:: Problem ::
Please reproduce the data exactly, though every picture must stay out.

**** Given entries ****

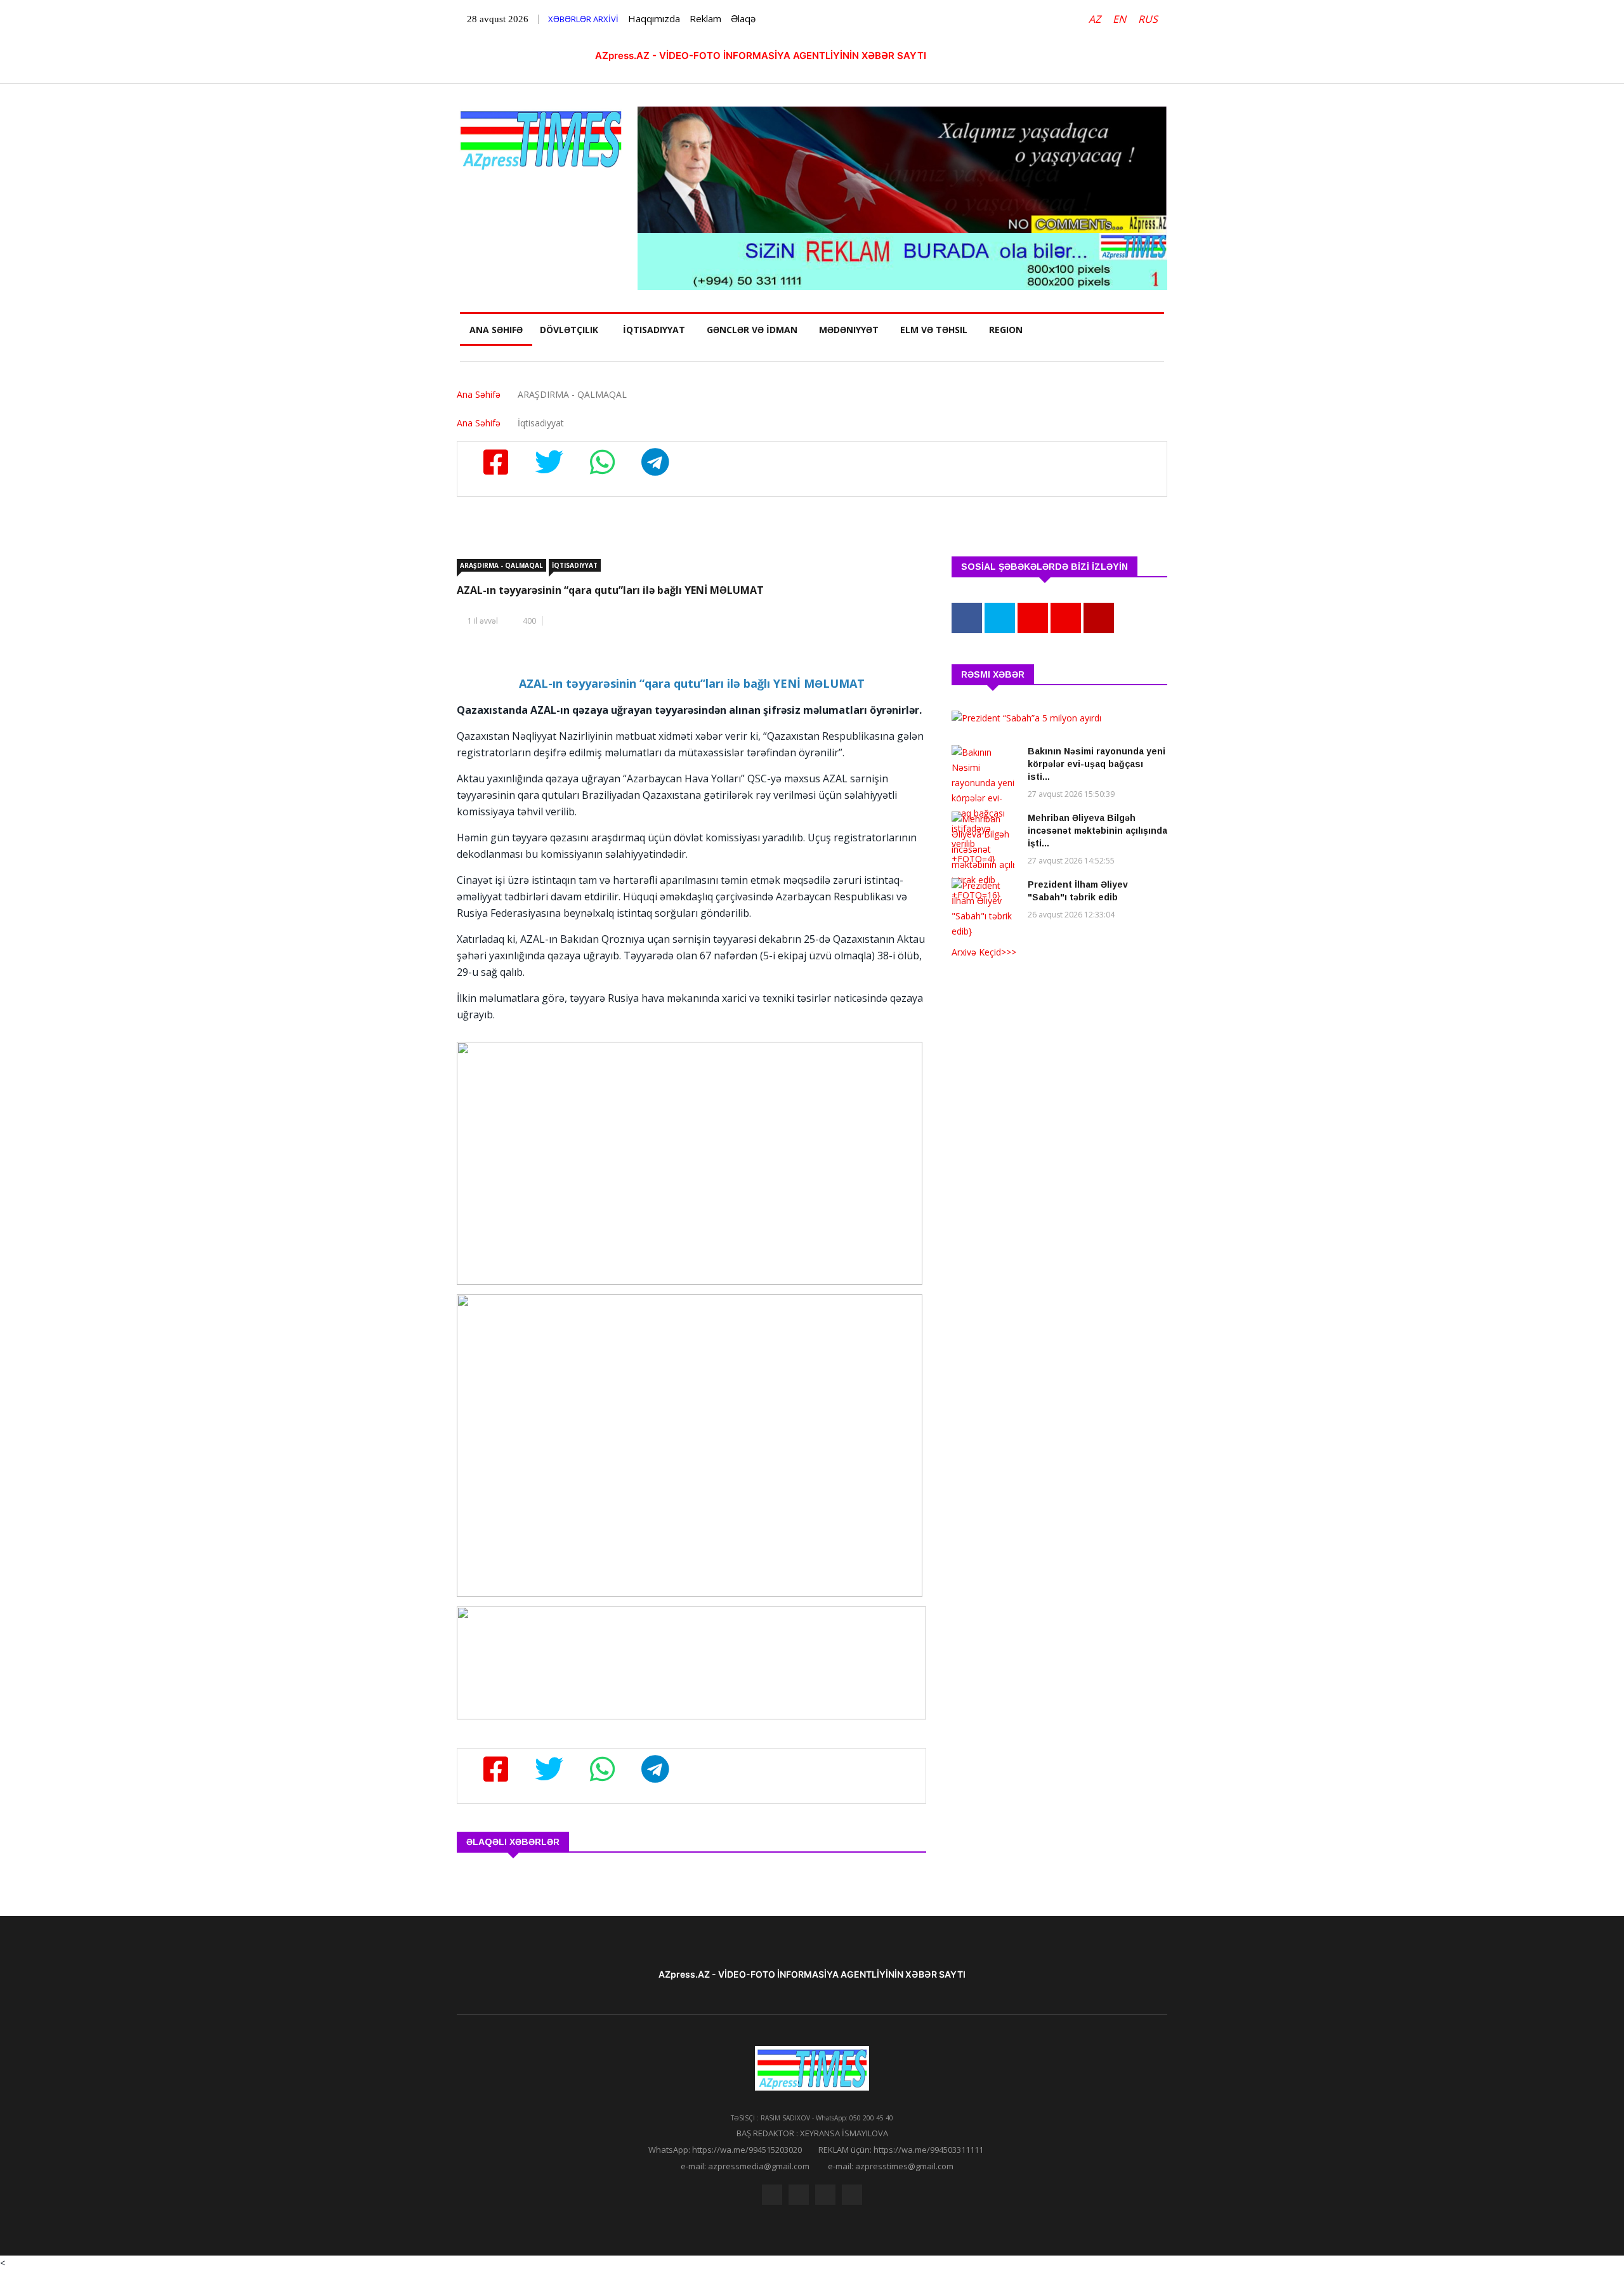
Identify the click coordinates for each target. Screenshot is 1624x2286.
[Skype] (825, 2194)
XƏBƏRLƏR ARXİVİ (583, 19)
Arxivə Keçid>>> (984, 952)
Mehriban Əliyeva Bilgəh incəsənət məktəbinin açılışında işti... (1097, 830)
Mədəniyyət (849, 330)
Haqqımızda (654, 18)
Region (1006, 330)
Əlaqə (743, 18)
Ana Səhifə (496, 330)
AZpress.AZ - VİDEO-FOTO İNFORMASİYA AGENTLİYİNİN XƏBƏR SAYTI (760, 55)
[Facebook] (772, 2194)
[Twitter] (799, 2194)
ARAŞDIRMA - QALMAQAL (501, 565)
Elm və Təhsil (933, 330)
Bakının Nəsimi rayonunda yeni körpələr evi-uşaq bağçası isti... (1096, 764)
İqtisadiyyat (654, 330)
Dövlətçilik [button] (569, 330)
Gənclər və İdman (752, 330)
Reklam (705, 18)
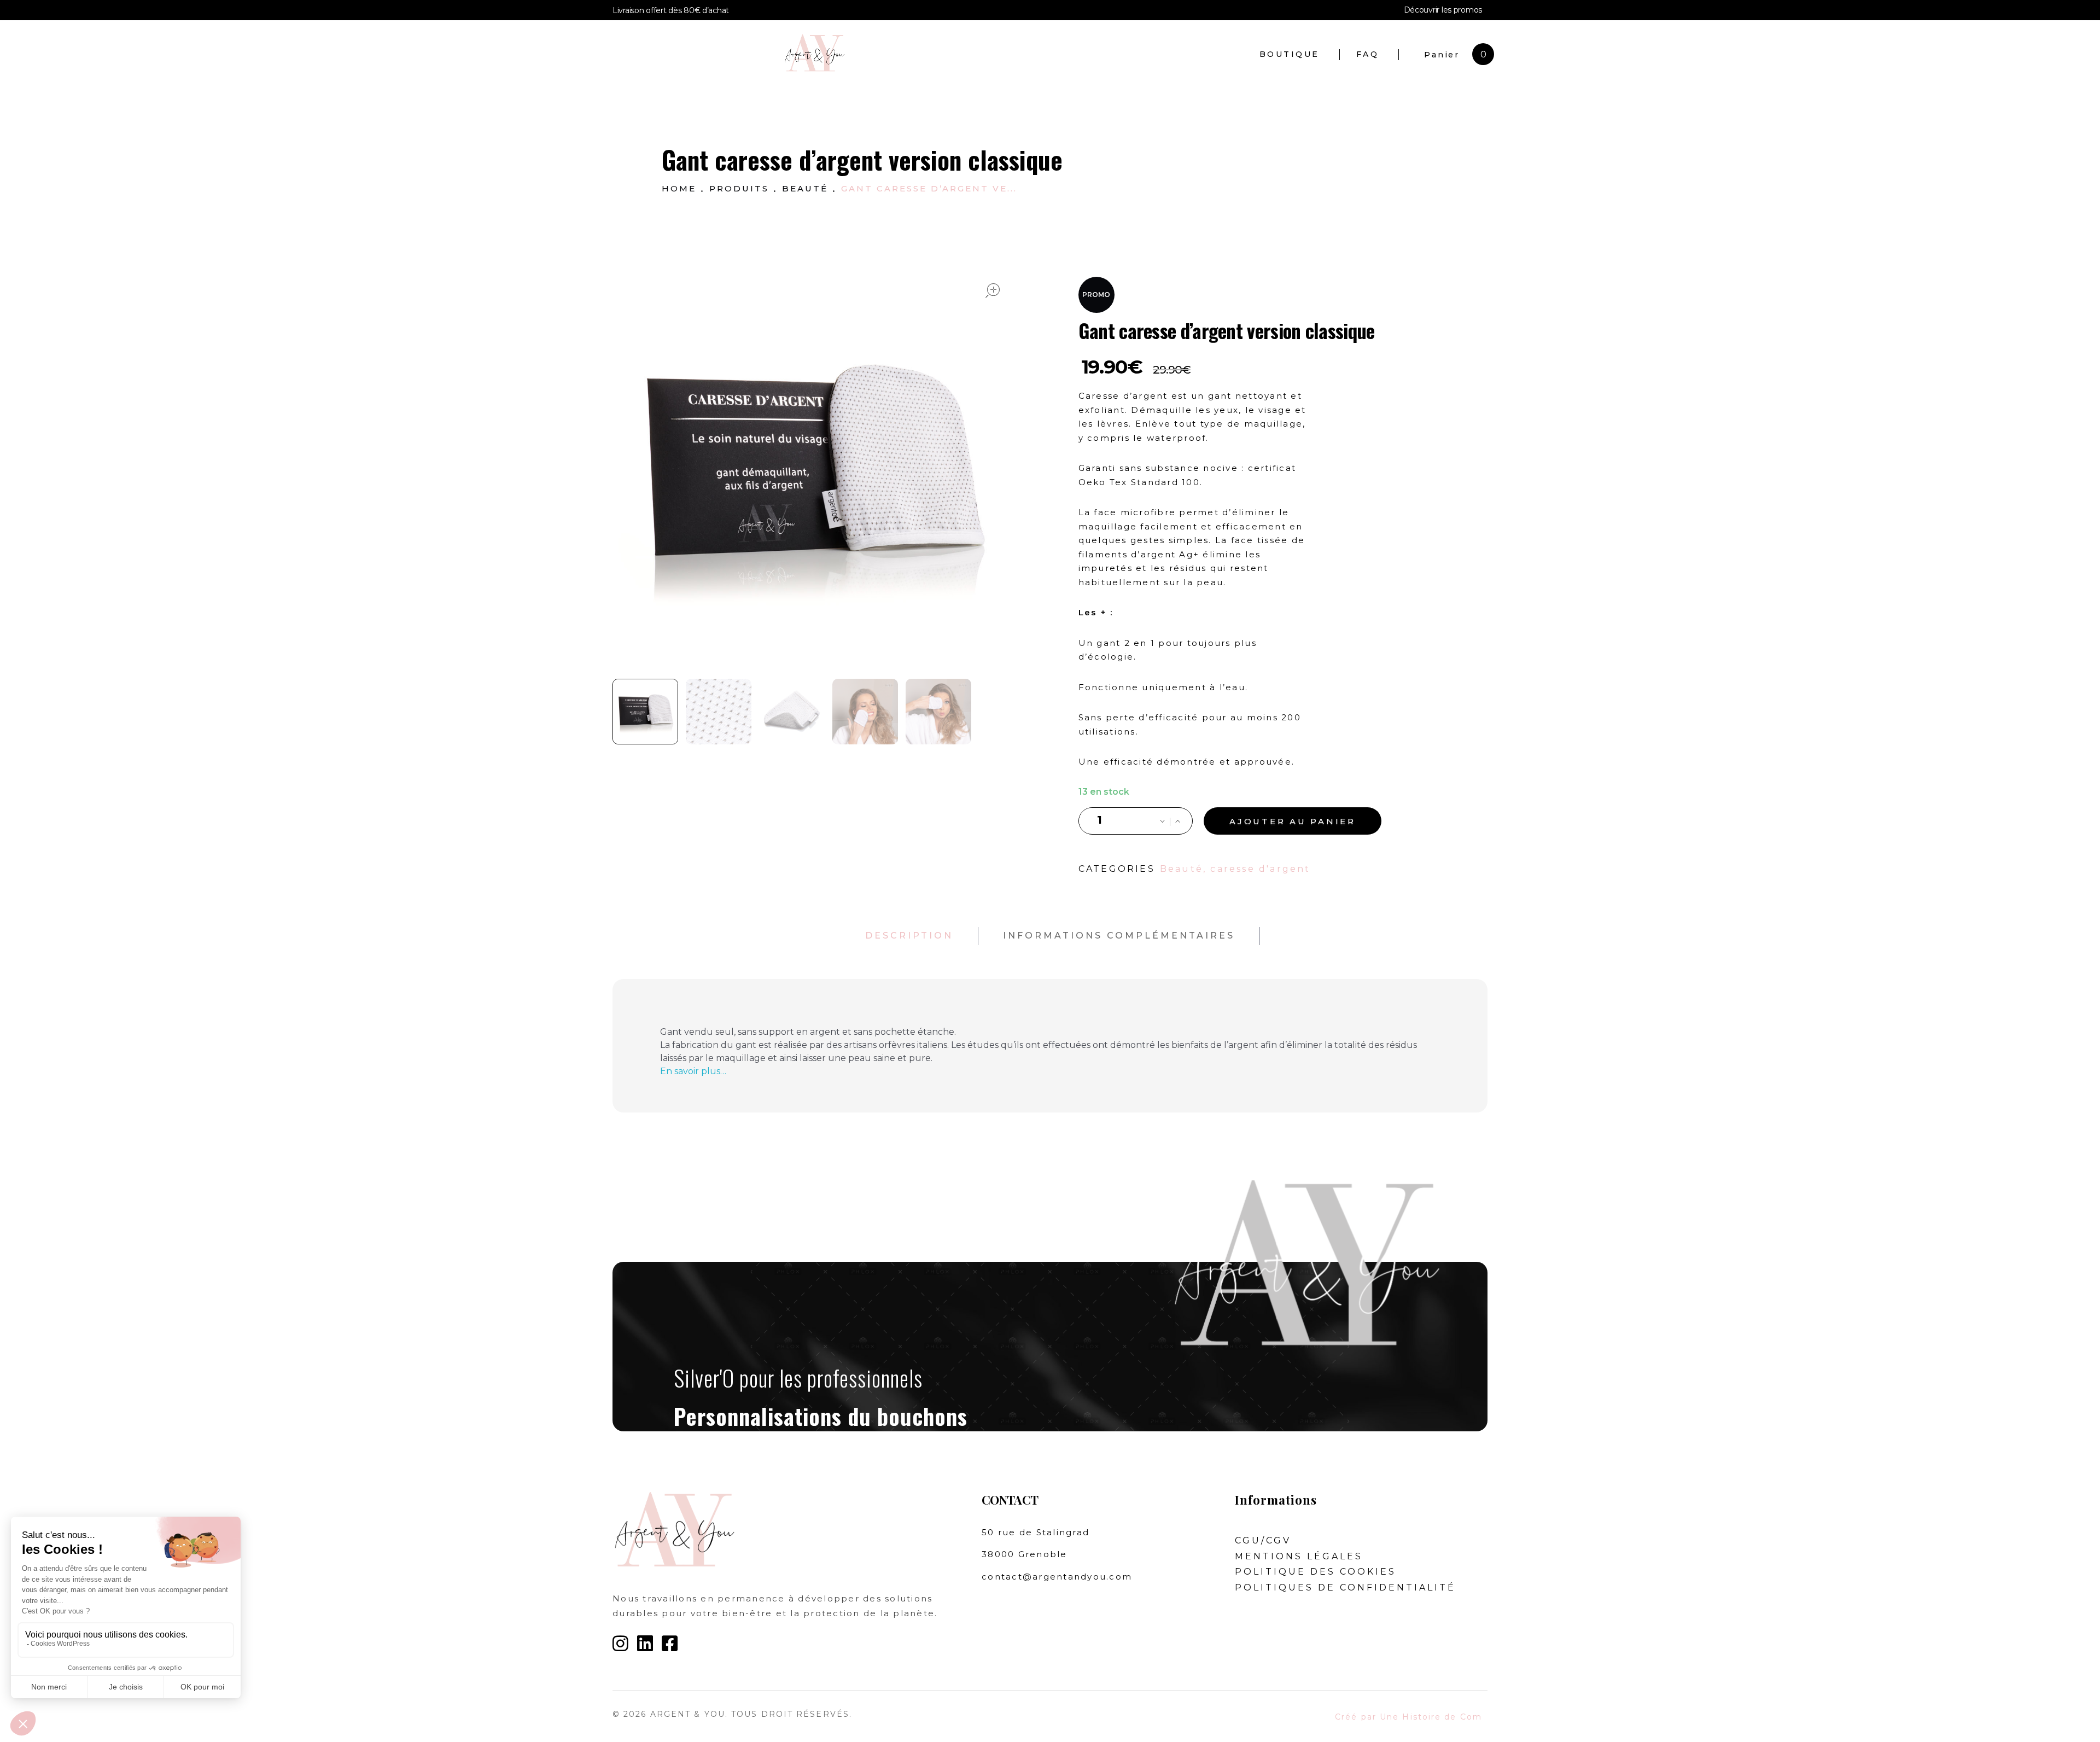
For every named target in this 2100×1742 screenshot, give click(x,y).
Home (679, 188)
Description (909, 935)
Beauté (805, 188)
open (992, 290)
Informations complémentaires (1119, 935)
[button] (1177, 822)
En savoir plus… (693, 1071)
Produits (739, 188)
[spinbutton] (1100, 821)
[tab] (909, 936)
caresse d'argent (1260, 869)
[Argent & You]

****

:: Exercise output ::
Identify the click coordinates for each target. Screenshot is 1624x2286.
[Skype] (825, 2194)
XƏBƏRLƏR ARXİVİ (583, 19)
Arxivə Keçid>>> (984, 952)
Mehriban Əliyeva Bilgəh incəsənət məktəbinin açılışında işti... (1097, 830)
Mədəniyyət (849, 330)
Haqqımızda (654, 18)
Region (1006, 330)
Əlaqə (743, 18)
Ana Səhifə (496, 330)
AZpress.AZ - VİDEO-FOTO İNFORMASİYA AGENTLİYİNİN XƏBƏR SAYTI (760, 55)
[Facebook] (772, 2194)
[Twitter] (799, 2194)
ARAŞDIRMA - QALMAQAL (501, 565)
Elm və Təhsil (933, 330)
Bakının Nəsimi rayonunda yeni körpələr evi-uşaq bağçası isti... (1096, 764)
İqtisadiyyat (654, 330)
Dövlətçilik [button] (569, 330)
Gənclər və İdman (752, 330)
Reklam (705, 18)
For every named target in this 2100×1742 screenshot, give click(x,y).
Home (679, 188)
Description (909, 935)
Beauté (805, 188)
open (992, 290)
Informations complémentaires (1119, 935)
[button] (1177, 822)
En savoir plus… (693, 1071)
Produits (739, 188)
[spinbutton] (1100, 821)
[tab] (909, 936)
caresse d'argent (1260, 869)
[Argent & You]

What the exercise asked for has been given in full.